Start of Block

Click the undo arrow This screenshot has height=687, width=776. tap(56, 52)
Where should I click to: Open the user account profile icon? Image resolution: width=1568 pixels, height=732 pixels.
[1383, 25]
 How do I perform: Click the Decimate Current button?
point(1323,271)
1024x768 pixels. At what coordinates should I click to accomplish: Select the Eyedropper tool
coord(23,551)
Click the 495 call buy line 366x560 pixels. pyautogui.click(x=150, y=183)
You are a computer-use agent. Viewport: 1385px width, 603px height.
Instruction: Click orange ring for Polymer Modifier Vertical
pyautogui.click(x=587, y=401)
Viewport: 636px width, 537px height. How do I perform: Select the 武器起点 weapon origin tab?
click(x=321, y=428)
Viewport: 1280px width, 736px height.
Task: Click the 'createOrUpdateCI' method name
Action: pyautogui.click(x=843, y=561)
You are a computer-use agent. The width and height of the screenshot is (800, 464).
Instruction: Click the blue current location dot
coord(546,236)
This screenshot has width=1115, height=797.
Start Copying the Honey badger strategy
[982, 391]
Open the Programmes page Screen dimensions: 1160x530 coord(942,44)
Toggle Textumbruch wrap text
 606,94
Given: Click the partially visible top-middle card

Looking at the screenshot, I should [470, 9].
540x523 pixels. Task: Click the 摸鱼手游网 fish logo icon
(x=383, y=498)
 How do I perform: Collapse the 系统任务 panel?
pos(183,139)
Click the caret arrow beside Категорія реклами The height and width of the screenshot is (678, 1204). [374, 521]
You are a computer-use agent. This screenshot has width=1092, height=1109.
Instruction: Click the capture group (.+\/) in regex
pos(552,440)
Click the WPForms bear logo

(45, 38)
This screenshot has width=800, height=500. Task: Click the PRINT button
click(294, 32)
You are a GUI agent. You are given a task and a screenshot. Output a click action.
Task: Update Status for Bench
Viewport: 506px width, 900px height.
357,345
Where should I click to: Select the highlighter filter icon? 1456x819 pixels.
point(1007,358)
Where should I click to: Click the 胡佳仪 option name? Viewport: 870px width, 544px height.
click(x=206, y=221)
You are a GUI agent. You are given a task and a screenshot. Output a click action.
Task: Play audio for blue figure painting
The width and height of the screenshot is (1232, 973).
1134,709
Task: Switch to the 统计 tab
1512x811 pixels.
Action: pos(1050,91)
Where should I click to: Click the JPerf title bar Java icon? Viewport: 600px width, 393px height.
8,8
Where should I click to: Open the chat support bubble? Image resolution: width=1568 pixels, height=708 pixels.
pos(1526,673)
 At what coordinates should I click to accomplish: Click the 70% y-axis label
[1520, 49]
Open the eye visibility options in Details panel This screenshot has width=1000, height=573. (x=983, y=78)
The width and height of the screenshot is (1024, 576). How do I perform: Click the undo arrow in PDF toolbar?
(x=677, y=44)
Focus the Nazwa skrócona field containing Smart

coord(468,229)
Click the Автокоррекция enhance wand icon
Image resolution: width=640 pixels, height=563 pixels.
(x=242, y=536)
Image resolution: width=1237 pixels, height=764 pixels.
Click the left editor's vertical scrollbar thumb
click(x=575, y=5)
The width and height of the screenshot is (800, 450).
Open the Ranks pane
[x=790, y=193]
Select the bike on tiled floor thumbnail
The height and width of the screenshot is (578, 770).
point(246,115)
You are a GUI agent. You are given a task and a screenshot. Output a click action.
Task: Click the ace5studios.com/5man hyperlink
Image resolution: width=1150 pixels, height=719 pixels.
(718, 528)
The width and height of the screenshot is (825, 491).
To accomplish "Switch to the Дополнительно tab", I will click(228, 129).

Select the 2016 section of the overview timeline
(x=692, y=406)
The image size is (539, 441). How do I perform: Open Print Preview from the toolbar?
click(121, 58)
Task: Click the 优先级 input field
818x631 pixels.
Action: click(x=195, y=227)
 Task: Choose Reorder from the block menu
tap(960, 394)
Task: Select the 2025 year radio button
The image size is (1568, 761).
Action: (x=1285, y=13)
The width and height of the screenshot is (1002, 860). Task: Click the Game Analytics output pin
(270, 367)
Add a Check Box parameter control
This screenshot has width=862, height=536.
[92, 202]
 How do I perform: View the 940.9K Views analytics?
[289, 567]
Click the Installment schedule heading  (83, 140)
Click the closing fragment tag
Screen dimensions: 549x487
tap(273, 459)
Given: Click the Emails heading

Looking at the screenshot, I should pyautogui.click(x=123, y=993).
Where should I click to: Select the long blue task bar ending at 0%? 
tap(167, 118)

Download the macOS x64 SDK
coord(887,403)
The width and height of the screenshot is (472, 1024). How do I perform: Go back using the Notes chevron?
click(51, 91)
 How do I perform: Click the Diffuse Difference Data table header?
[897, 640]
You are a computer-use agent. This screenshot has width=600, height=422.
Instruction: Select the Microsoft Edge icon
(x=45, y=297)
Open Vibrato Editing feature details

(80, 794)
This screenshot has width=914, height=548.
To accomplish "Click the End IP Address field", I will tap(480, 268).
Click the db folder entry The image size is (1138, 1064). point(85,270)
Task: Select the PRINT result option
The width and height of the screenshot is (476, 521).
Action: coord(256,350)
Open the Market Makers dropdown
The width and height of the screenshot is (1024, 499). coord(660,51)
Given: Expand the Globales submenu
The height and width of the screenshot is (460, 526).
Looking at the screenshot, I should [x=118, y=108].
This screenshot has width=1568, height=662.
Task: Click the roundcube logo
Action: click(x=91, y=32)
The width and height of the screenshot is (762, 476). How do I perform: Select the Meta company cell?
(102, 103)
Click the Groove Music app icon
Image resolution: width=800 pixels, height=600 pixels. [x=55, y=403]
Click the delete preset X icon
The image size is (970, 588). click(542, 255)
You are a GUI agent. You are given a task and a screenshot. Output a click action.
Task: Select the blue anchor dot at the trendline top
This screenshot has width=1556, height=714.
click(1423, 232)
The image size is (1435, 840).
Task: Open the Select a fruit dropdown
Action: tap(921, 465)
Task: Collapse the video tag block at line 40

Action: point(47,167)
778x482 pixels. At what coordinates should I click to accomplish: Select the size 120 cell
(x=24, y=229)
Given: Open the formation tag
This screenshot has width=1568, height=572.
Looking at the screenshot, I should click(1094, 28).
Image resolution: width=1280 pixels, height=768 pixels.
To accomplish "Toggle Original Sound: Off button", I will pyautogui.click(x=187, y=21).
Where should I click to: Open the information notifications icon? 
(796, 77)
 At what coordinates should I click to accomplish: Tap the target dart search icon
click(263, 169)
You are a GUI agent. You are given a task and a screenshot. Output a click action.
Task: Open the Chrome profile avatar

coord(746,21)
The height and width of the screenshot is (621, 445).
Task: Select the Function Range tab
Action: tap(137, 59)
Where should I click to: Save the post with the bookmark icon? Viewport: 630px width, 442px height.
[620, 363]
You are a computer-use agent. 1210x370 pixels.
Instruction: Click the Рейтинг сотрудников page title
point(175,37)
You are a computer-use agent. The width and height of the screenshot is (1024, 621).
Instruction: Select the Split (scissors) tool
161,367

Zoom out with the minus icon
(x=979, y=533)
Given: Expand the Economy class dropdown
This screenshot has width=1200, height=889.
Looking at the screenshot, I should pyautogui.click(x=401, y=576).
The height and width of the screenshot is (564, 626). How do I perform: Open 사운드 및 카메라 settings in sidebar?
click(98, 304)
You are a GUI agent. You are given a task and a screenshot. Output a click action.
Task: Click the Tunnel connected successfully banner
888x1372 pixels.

End of Block

### WORK REQUIRED
Transcribe each record above exactly. Skip none.

### PROBLEM SOLUTION
Click the undo arrow This screenshot has height=687, width=776. tap(56, 52)
Where should I click to: Open the user account profile icon? Image resolution: width=1568 pixels, height=732 pixels.
[1383, 25]
 How do I perform: Click the Decimate Current button?
point(1323,271)
1024x768 pixels. At what coordinates should I click to accomplish: Select the Eyedropper tool
coord(23,551)
Click the 495 call buy line 366x560 pixels. pyautogui.click(x=150, y=183)
You are a computer-use agent. Viewport: 1385px width, 603px height.
Instruction: Click orange ring for Polymer Modifier Vertical
pyautogui.click(x=587, y=401)
Viewport: 636px width, 537px height. How do I perform: Select the 武器起点 weapon origin tab?
click(x=321, y=428)
Viewport: 1280px width, 736px height.
Task: Click the 'createOrUpdateCI' method name
Action: pyautogui.click(x=843, y=561)
You are a computer-use agent. The width and height of the screenshot is (800, 464).
Instruction: Click the blue current location dot
coord(546,236)
This screenshot has width=1115, height=797.
Start Copying the Honey badger strategy
[982, 391]
Open the Programmes page Screen dimensions: 1160x530 coord(942,44)
Toggle Textumbruch wrap text
 606,94
Given: Click the partially visible top-middle card

Looking at the screenshot, I should [470, 9].
540x523 pixels. Task: Click the 摸鱼手游网 fish logo icon
(x=383, y=498)
 How do I perform: Collapse the 系统任务 panel?
pos(183,139)
Click the caret arrow beside Категорія реклами The height and width of the screenshot is (678, 1204). [374, 521]
You are a computer-use agent. This screenshot has width=1092, height=1109.
Instruction: Click the capture group (.+\/) in regex
pos(552,440)
Click the WPForms bear logo

(45, 38)
This screenshot has width=800, height=500. Task: Click the PRINT button
click(294, 32)
You are a GUI agent. You are given a task and a screenshot. Output a click action.
Task: Update Status for Bench
Viewport: 506px width, 900px height.
357,345
Where should I click to: Select the highlighter filter icon? 1456x819 pixels.
point(1007,358)
Where should I click to: Click the 胡佳仪 option name? Viewport: 870px width, 544px height.
click(x=206, y=221)
You are a GUI agent. You are given a task and a screenshot. Output a click action.
Task: Play audio for blue figure painting
The width and height of the screenshot is (1232, 973).
1134,709
Task: Switch to the 统计 tab
1512x811 pixels.
Action: pos(1050,91)
Where should I click to: Click the JPerf title bar Java icon? Viewport: 600px width, 393px height.
8,8
Where should I click to: Open the chat support bubble? Image resolution: width=1568 pixels, height=708 pixels.
pos(1526,673)
 At what coordinates should I click to accomplish: Click the 70% y-axis label
[1520, 49]
Open the eye visibility options in Details panel This screenshot has width=1000, height=573. (x=983, y=78)
The width and height of the screenshot is (1024, 576). How do I perform: Click the undo arrow in PDF toolbar?
(x=677, y=44)
Focus the Nazwa skrócona field containing Smart

coord(468,229)
Click the Автокоррекция enhance wand icon
Image resolution: width=640 pixels, height=563 pixels.
(x=242, y=536)
Image resolution: width=1237 pixels, height=764 pixels.
Click the left editor's vertical scrollbar thumb
click(x=575, y=5)
The width and height of the screenshot is (800, 450).
Open the Ranks pane
[x=790, y=193]
Select the bike on tiled floor thumbnail
The height and width of the screenshot is (578, 770).
point(246,115)
You are a GUI agent. You are given a task and a screenshot. Output a click action.
Task: Click the ace5studios.com/5man hyperlink
Image resolution: width=1150 pixels, height=719 pixels.
(718, 528)
The width and height of the screenshot is (825, 491).
To accomplish "Switch to the Дополнительно tab", I will click(228, 129).

Select the 2016 section of the overview timeline
(x=692, y=406)
The image size is (539, 441). How do I perform: Open Print Preview from the toolbar?
click(121, 58)
Task: Click the 优先级 input field
818x631 pixels.
Action: click(x=195, y=227)
 Task: Choose Reorder from the block menu
tap(960, 394)
Task: Select the 2025 year radio button
The image size is (1568, 761).
Action: (x=1285, y=13)
The width and height of the screenshot is (1002, 860). Task: Click the Game Analytics output pin
(270, 367)
Add a Check Box parameter control
This screenshot has width=862, height=536.
[92, 202]
 How do I perform: View the 940.9K Views analytics?
[289, 567]
Click the Installment schedule heading  (83, 140)
Click the closing fragment tag
Screen dimensions: 549x487
tap(273, 459)
Given: Click the Emails heading

Looking at the screenshot, I should pyautogui.click(x=123, y=993).
Where should I click to: Select the long blue task bar ending at 0%? 
tap(167, 118)

Download the macOS x64 SDK
coord(887,403)
The width and height of the screenshot is (472, 1024). How do I perform: Go back using the Notes chevron?
click(51, 91)
 How do I perform: Click the Diffuse Difference Data table header?
[897, 640]
You are a computer-use agent. This screenshot has width=600, height=422.
Instruction: Select the Microsoft Edge icon
(x=45, y=297)
Open Vibrato Editing feature details

(80, 794)
This screenshot has width=914, height=548.
To accomplish "Click the End IP Address field", I will tap(480, 268).
Click the db folder entry The image size is (1138, 1064). point(85,270)
Task: Select the PRINT result option
The width and height of the screenshot is (476, 521).
Action: coord(256,350)
Open the Market Makers dropdown
The width and height of the screenshot is (1024, 499). coord(660,51)
Given: Expand the Globales submenu
The height and width of the screenshot is (460, 526).
Looking at the screenshot, I should [x=118, y=108].
This screenshot has width=1568, height=662.
Task: Click the roundcube logo
Action: click(x=91, y=32)
The width and height of the screenshot is (762, 476). How do I perform: Select the Meta company cell?
(102, 103)
Click the Groove Music app icon
Image resolution: width=800 pixels, height=600 pixels. [x=55, y=403]
Click the delete preset X icon
The image size is (970, 588). click(542, 255)
You are a GUI agent. You are given a task and a screenshot. Output a click action.
Task: Select the blue anchor dot at the trendline top
This screenshot has width=1556, height=714.
click(1423, 232)
The image size is (1435, 840).
Task: Open the Select a fruit dropdown
Action: tap(921, 465)
Task: Collapse the video tag block at line 40

Action: point(47,167)
778x482 pixels. At what coordinates should I click to accomplish: Select the size 120 cell
(x=24, y=229)
Given: Open the formation tag
This screenshot has width=1568, height=572.
Looking at the screenshot, I should click(1094, 28).
Image resolution: width=1280 pixels, height=768 pixels.
To accomplish "Toggle Original Sound: Off button", I will pyautogui.click(x=187, y=21).
Where should I click to: Open the information notifications icon? 
(796, 77)
 At what coordinates should I click to accomplish: Tap the target dart search icon
click(263, 169)
You are a GUI agent. You are given a task and a screenshot. Output a click action.
Task: Open the Chrome profile avatar

coord(746,21)
The height and width of the screenshot is (621, 445).
Task: Select the Function Range tab
Action: tap(137, 59)
Where should I click to: Save the post with the bookmark icon? Viewport: 630px width, 442px height.
[620, 363]
You are a computer-use agent. 1210x370 pixels.
Instruction: Click the Рейтинг сотрудников page title
point(175,37)
You are a computer-use agent. The width and height of the screenshot is (1024, 621).
Instruction: Select the Split (scissors) tool
161,367

Zoom out with the minus icon
(x=979, y=533)
Given: Expand the Economy class dropdown
This screenshot has width=1200, height=889.
Looking at the screenshot, I should pyautogui.click(x=401, y=576).
The height and width of the screenshot is (564, 626). How do I perform: Open 사운드 및 카메라 settings in sidebar?
click(98, 304)
You are a GUI agent. You are given a task and a screenshot. Output a click action.
Task: Click the Tunnel connected successfully banner
888x1372 pixels.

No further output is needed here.